Investor relief that June data did not show a larger rise in inflation may have kept stock prices on the rise, said Sam Stovall, chief investment strategist at CFRA.
“Our guess was that June was going to be the peak inflation month, and it looks like it is,” Stovall said.
The S&P 500 Index gained 10.95 points to 4,447.70. The Dow Jones gained 220.30 points, or 0.6%, to 35,484.97. Both indices also hit all-time highs on Friday and Tuesday.
Weakness in some tech stocks helped pull the Nasdaq composite down slightly. It fell 22.95 points, or 0.2%, to 14,765.14.
Small business shares rose. The Russell 2000 Index gained 10.98 points, or 0.5%, to 2,250.34.
Bond yields for the most part fell slightly. After hitting 1.36% at the start, the 10-year Treasury yield slipped to 1.33% from 1.34% on Tuesday night.
Investor worries about inflation and uncertainty about the Federal Reserve’s future plans to ease support for low interest rates weigh on the market.
While the big numbers might sound bad, most of the consumer price hike has to do with very specific goods that are unlikely to impact the long-term health of the economy, such as passenger cars. used, building materials and hotel rooms. These items became scarce during the pandemic, and increased economic activity caused the prices of these items to rise faster than usual.
The Federal Reserve has repeatedly stated that it believes any increase in inflation will be temporary and will be largely the result of supply disruptions due to the pandemic. Investors will have another snapshot of inflation on Thursday, when the Labor Department releases its July wholesale price data.
Banks made some of the biggest gains on Wednesday after bond yields initially rose, which benefits lenders as it allows them to charge higher interest on loans.

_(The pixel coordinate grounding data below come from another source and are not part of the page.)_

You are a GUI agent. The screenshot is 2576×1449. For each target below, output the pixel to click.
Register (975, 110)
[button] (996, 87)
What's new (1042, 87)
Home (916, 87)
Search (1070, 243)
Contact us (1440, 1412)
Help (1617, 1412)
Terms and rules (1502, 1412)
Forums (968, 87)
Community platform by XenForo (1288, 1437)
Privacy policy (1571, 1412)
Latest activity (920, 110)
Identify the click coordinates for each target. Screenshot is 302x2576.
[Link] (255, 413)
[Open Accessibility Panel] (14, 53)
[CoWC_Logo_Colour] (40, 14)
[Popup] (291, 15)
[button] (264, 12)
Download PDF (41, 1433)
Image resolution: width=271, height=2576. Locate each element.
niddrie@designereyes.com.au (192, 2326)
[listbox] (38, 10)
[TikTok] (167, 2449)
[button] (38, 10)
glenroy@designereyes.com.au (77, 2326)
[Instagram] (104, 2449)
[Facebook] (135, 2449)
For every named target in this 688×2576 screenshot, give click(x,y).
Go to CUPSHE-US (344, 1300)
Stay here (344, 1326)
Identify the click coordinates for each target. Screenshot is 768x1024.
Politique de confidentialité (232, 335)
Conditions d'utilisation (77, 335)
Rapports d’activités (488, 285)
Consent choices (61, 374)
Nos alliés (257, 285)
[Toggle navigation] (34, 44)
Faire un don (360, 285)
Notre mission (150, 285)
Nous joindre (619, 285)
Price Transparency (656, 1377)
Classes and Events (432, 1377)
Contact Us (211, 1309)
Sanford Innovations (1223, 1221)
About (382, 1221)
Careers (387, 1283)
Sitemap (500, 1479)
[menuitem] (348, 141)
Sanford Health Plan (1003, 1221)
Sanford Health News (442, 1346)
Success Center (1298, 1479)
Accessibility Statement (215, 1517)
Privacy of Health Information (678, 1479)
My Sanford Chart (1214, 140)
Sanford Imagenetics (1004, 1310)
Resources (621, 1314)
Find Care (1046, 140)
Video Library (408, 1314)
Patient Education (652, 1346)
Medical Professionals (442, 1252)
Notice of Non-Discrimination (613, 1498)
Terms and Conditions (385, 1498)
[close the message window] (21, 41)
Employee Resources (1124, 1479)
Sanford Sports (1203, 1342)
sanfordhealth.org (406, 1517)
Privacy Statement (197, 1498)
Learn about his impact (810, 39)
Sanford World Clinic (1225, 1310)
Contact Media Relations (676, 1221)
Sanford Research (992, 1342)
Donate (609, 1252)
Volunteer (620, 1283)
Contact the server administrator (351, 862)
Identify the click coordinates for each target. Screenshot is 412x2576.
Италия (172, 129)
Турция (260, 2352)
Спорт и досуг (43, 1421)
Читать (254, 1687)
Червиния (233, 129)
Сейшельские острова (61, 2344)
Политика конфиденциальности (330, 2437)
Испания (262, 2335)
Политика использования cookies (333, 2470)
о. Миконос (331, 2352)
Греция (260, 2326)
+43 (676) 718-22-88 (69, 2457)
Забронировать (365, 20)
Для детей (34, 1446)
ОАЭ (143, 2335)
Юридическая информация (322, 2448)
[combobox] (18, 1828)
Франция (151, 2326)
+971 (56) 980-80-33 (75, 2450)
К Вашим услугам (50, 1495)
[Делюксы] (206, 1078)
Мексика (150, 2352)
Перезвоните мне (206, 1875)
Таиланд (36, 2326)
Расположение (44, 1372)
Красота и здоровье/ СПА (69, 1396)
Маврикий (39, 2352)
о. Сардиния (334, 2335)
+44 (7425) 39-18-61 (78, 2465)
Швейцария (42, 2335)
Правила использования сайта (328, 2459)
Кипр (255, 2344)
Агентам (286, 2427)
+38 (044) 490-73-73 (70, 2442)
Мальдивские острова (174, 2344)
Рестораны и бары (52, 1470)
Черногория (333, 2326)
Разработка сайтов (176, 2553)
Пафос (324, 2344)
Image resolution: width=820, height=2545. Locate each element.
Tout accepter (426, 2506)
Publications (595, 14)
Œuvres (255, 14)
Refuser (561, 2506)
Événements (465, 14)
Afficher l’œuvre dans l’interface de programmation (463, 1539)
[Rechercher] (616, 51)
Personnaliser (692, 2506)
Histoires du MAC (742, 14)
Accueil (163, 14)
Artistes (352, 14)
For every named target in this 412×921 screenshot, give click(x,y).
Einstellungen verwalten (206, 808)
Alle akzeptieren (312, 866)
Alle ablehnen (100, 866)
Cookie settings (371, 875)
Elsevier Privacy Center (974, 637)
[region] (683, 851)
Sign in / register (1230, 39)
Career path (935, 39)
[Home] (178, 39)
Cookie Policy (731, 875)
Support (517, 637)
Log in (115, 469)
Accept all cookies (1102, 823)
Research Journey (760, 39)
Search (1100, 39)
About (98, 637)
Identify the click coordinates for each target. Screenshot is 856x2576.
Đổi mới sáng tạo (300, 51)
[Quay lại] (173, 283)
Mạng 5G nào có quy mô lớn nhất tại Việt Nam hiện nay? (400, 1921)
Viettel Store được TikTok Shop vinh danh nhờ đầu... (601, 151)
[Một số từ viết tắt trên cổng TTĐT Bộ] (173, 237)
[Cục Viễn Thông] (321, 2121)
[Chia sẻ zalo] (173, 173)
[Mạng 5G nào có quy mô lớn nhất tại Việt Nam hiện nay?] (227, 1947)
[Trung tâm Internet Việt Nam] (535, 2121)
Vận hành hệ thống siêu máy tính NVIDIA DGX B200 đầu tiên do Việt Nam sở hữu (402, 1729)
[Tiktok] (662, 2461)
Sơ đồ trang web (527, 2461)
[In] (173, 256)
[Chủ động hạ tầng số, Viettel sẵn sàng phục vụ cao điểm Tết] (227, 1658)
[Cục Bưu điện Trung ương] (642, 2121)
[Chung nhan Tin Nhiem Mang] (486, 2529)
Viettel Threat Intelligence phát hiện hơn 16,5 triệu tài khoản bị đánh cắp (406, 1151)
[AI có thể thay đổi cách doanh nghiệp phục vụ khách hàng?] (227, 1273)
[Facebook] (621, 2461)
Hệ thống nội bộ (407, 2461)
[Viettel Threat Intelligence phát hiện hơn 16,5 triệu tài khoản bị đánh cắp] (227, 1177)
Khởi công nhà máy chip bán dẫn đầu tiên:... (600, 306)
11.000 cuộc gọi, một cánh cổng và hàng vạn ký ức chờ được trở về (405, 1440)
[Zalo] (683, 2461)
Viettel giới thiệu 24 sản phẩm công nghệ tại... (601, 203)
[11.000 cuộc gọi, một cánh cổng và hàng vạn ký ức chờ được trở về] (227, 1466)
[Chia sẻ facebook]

Bank of America rose 1.3%.
Industrials also helped lift the market. United Rentals climbed 5% for one of the biggest gains in the S&P 500.
Traders had a mix of earnings and company news to look at. Coinbase, a platform where traders can buy and sell digital currencies like bitcoin, rose 3.2% after seeing strong growth in the last quarter.
Weight loss operator WW International plunged 24.6% after posting disappointing second quarter financial results, while burger chain Wendy’s rose 3.7% after raising its profit forecast for the year and increased its dividend.
Meanwhile, the New York Stock Exchange will begin requiring on September 13 that anyone entering their trading floor show proof that they have been vaccinated against COVID-19, according to an email obtained by the Associated Press.
People with an exception to the rule because they cannot get the vaccine for eligible medical or religious reasons will need to prove that they have tested negative for the virus three times a week. The policy change, which applies to anyone with access to the NYSE or the American Options Trading Floors, comes as alarm grows about the rapidly spreading delta variant.
In energy trading, benchmark US crude fell 3 cents to $ 69.22 a barrel. Brent crude, the international standard, slipped 2 cents to $ 71.42 a barrel.
In currency trading, the US dollar edged down to 110.39 Japanese yen from 110.41 yen. The euro cost $ 1.1745, compared to $ 1.1738.
AP Business Writers Damian J. Troise and Alex Veiga, AP Economics Writer Christopher Rugaber contributed.